Juan Bosch como referente

Por Carlos Luis Baron sábado 30 de junio, 2012

Este 30 de junio se han cumplido 103 años del nacimiento de un hombre, cuya humildad de origen, nunca le llevaría a concebir a temprana edad la trascendencia histórica de su figura en la vida de su nación. Juan Bosch, hijo de una humilde familia de emigrados, que no podía heredarle la alcurnia de una descendencia de sus países de origen, ni bienes materiales o económicos, porque no los tenían, pero que si le dio un hogar lleno de amor y arraigados principios; ese Juan Bosch se ha convertido en el referente obligado de la vida pública de nuestro país.

Su austero comportamiento, que hoy es tomado como estandarte por sus enemigos de toda la vida, para combatir al partido político fruto de sus sacrificios y desvelos; es el primer referente que los dominicanos debíamos observar y entender a cabalidad; Bosch vivió durante gran parte de su vida rodeado de limitaciones y sacrificios que desarrollarían la personalidad austera que conocimos; trabajando para los almacenes Font Gamundi, a la entrada de la capital dominicana de los tiempos de su juventud, laboraba allí durante el día y en la noche ese mismo almacén le servía de dormitorio; los biógrafos hacen referencia a su periplo migratorio, que lo llevó a viajar siendo muy joven a España, Venezuela, Curazao, Martinica y Trinidad, pero no hacen hincapié en los sufrimientos de este período de su vida; de sus propios labios oímos decir que mientras trabajaba como anunciante de un circo, un buen amigo le regaló un par de zapatos y que en toda su vida, por más zapatos que recibió de regalo o que por sí mismo se compró, no podía recordar ningunos más bienvenidos ni oportunos que aquel par que le llegó cuando los únicos que tenía acusaban dos grandes agujeros en sus suelas.

Como referente intelectual, Juan Bosch es complicado, porque aquellos que hoy esbozan 10 títulos universitarios antes de exponer sus razones sobre un tema, tienen que rascarse la cabeza cuando miran su figura; porque nunca nadie como él expuso mejor sus criterios sin necesidad de mencionar el nombre de una academia o un título rimbombante capaz solo de impresionar la vanidad de un ignorante.

Se graduó de la vida y del conocimiento de los seres humanos; sus sabios razonamientos provenían de una concienzuda preparación autodidacta y la observación profunda y cuidadosa de las realidades; nunca vivió en un espacio aéreo, sus pies siempre estuvieron en el mismo polvo en que arrastraba su pueblo su existencia; el conocimiento de éste lo dejó plasmado en el análisis más completo que se ha hecho hasta hoy de la sociedad dominicana, “Composición social dominicana”.

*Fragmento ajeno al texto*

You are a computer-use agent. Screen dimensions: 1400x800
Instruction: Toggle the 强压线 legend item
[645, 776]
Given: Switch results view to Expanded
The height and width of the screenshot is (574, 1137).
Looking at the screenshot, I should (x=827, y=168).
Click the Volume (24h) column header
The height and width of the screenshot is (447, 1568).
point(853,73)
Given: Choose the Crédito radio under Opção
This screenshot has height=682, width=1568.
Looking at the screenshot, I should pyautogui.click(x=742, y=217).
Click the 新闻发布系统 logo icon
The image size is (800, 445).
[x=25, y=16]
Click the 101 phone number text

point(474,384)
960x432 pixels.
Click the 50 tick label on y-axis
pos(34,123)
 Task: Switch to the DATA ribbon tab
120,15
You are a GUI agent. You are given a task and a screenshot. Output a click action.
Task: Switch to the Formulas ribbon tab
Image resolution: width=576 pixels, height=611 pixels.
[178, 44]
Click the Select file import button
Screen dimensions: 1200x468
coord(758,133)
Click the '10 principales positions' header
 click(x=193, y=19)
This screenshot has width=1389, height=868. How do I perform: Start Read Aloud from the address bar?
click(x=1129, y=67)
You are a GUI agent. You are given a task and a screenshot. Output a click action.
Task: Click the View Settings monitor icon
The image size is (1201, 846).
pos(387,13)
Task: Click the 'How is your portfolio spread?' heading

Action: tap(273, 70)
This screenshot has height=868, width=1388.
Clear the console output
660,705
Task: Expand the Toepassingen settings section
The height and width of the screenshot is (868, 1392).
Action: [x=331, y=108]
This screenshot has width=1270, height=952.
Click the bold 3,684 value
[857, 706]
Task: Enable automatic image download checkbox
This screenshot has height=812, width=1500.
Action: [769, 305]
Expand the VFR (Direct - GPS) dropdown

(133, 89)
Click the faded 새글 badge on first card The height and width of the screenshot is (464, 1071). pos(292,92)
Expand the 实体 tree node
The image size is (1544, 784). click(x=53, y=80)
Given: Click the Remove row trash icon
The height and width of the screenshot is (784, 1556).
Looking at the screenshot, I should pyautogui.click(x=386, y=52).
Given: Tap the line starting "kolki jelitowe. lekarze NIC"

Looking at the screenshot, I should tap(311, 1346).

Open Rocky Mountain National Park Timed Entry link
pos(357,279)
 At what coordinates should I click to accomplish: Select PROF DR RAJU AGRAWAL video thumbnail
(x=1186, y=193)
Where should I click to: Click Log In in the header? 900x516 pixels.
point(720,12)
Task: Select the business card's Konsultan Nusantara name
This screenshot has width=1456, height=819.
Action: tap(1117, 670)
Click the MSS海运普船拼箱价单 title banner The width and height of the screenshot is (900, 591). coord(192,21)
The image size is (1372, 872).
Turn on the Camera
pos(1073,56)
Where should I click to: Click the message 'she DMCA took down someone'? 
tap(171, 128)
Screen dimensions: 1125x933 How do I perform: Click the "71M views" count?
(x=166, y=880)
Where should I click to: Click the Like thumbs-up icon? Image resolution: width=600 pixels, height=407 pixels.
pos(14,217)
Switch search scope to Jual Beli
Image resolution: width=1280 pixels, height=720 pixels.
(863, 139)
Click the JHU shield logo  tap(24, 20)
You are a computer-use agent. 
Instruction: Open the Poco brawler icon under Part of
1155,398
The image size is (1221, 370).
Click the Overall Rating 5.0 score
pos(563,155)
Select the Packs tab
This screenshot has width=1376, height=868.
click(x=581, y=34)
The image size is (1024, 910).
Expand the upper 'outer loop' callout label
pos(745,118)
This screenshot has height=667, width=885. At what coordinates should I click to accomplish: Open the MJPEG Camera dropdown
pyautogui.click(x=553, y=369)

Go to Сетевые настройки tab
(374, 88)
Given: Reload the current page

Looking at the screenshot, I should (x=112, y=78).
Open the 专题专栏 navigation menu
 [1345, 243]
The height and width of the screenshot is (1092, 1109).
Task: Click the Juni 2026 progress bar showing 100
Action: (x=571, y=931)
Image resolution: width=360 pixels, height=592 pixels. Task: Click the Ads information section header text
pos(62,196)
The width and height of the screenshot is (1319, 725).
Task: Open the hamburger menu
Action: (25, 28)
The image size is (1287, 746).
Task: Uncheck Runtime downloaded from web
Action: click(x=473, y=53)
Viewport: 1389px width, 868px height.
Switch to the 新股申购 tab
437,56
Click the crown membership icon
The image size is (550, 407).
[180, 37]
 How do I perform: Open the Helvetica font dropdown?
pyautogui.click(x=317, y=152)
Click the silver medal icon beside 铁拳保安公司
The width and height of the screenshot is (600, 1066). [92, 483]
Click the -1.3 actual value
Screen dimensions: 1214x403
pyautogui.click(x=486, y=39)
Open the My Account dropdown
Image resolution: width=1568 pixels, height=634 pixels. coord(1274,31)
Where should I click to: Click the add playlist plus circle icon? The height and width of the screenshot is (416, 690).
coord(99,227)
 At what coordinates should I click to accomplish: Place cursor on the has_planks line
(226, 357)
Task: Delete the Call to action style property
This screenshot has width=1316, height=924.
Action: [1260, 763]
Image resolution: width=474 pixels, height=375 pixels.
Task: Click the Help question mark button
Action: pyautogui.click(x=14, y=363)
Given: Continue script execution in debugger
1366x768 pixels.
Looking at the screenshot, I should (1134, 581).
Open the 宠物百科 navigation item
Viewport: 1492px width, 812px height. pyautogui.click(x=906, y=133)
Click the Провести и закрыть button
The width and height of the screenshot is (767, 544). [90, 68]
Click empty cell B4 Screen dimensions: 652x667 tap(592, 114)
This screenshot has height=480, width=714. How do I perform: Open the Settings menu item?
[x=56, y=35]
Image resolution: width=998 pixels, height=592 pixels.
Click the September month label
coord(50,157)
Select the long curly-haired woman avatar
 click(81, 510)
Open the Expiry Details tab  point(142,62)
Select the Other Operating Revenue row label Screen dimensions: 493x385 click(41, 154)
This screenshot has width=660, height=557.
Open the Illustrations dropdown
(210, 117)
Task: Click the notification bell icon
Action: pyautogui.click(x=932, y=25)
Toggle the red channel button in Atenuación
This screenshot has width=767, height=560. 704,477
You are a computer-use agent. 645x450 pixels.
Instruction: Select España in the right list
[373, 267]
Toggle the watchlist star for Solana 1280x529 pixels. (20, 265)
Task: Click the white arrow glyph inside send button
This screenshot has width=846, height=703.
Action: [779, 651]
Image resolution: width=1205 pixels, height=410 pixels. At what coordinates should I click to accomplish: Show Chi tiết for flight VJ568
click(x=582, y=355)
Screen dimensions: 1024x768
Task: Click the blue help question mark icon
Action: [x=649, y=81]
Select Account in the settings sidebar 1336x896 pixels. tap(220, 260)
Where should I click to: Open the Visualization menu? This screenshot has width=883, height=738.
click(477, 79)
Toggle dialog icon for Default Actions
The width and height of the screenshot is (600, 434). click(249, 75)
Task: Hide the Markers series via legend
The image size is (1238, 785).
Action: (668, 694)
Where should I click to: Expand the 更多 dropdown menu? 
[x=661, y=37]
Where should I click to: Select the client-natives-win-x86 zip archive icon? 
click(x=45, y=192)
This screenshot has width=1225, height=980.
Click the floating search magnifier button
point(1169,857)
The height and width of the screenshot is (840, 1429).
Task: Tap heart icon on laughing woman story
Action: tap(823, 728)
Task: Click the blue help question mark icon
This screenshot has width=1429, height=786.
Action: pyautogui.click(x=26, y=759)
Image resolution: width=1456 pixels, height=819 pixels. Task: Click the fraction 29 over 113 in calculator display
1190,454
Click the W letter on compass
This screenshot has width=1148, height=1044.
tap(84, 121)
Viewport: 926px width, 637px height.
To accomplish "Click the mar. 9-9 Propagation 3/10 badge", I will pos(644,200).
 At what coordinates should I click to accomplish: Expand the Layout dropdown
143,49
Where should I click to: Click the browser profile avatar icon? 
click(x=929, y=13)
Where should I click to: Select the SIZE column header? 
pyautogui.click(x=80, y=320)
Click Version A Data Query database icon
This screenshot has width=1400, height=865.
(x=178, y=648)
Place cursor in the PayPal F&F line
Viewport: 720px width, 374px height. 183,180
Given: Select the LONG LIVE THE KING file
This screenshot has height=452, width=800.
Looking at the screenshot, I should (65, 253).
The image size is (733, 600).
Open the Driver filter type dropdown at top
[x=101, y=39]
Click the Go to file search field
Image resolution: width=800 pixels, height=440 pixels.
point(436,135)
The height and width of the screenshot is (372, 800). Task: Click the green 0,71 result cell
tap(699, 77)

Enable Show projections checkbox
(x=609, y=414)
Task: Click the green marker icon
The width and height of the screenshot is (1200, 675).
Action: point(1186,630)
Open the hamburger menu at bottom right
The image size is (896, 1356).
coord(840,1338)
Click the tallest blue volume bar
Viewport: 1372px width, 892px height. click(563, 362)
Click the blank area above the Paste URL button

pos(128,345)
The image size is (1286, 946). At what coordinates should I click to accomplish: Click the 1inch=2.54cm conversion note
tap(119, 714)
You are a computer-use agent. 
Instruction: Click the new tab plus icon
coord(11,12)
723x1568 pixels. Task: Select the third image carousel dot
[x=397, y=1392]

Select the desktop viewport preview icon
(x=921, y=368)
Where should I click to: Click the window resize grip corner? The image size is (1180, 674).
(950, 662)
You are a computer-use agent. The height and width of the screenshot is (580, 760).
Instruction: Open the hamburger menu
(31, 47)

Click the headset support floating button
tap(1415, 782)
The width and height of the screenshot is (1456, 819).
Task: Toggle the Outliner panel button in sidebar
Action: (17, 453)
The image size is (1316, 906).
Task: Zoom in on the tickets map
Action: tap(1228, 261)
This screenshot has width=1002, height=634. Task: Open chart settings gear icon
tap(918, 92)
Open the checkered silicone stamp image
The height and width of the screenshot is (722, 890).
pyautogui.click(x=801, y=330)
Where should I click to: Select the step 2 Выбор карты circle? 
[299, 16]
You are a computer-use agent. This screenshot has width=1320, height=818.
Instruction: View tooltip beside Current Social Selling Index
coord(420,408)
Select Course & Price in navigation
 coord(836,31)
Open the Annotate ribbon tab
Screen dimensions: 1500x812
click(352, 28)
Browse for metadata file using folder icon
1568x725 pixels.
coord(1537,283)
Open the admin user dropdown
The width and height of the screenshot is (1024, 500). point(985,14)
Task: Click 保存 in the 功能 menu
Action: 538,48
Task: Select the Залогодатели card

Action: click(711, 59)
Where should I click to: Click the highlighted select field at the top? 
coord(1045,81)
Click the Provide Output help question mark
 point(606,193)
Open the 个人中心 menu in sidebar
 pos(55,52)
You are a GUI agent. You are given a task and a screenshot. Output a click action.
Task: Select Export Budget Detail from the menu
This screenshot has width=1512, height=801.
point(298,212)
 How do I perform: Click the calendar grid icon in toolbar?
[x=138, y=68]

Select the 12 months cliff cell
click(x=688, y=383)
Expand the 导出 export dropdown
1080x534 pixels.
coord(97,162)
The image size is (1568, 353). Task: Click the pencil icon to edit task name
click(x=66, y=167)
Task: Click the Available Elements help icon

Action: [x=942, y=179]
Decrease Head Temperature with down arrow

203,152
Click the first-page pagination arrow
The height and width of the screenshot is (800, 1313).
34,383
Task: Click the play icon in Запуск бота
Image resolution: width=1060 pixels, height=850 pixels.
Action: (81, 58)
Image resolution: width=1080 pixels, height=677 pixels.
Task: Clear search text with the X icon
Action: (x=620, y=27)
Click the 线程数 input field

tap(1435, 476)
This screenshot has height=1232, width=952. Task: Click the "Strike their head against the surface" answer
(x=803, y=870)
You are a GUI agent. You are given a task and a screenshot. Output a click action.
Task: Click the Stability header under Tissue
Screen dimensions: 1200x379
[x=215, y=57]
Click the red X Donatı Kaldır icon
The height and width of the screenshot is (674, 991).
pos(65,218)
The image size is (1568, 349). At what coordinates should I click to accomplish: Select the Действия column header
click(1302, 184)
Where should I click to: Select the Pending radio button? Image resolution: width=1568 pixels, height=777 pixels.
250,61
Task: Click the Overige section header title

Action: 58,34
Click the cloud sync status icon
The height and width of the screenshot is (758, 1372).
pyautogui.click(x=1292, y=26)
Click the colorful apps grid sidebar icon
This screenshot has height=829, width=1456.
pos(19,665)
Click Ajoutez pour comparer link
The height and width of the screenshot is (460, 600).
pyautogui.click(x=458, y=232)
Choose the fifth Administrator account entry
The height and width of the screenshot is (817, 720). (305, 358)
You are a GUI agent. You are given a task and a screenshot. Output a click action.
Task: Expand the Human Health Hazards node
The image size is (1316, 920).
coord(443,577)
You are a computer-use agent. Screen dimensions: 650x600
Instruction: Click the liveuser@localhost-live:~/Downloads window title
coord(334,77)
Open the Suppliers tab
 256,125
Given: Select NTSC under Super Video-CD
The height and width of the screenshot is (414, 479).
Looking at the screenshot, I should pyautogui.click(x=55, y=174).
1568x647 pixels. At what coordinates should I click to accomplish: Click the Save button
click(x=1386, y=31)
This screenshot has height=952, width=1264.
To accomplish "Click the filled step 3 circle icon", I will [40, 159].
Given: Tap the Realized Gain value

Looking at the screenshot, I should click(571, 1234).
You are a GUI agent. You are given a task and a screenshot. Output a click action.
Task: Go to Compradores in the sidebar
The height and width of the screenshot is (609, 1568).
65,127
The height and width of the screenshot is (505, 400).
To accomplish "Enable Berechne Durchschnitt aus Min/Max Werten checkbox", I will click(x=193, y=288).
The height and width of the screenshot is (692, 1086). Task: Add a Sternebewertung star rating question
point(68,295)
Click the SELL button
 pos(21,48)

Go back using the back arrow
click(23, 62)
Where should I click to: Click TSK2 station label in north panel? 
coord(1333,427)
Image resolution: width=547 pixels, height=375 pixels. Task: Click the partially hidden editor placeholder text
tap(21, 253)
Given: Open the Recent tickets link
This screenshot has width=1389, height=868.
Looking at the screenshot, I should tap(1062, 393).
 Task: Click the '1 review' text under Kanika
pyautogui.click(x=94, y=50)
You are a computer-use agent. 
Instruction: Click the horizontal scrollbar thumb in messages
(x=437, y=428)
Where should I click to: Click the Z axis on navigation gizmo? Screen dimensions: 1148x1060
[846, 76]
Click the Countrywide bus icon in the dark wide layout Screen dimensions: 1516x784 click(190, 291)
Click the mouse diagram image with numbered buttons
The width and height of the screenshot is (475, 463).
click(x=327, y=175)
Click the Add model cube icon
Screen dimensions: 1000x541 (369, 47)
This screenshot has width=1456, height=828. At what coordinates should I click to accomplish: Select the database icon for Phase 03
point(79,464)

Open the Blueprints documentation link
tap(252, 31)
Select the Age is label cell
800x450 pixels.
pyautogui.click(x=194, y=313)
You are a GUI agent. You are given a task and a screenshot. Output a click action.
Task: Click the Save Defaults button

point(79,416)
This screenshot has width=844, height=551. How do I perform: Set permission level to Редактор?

Como político, Don Juan supo combinar la teoría con la práctica de magistral manera, para no quedarse en discursos vacíos y discusiones vanas; construyó dos partidos políticos en tiempos y situaciones políticamente diferentes, y las taras de la primera experiencia, trató de no reproducirlas en la segunda; por eso el Partido de la Liberación Dominicana tiene unos métodos de trabajo que le han permitido existir con coherencia con la línea política trazada desde su cúspide, aunque no consecuente con los lineamientos originales del Partido, que promulgaban una educación continua y una unidad de criterios en todo el cuerpo partidario. Los éxitos del partido de Juan Bosch, se deben básicamente al criterio organizativo con que fue fundado; este Partido pasó de un partido de cuadros con una militancia no mayor de cinco mil miembros y algunas decenas de miles de simpatizantes, a una masa de millones de miembros y simpatizantes aguerridos en los procesos electorales, que lo mantienen al frente de los principales poderes del estado.

Como referente moral, Juan Bosch no es propiedad única del PLD; lo es del pueblo dominicano; antes de fundar su PLD, Don Juan fue el primer presidente democrático elegido en el país tras el ajusticiamiento de Rafael L. Trujillo; su negativa de bajar la cerviz y deponer su disposición e interés por el bienestar del pueblo dominicano, condujeron su gobierno a un afrentoso derrocamiento para la República Dominicana.

Juan Bosch vivió de pie defendiendo su dignidad y la de su pueblo; honrar su memoria es vivir como él.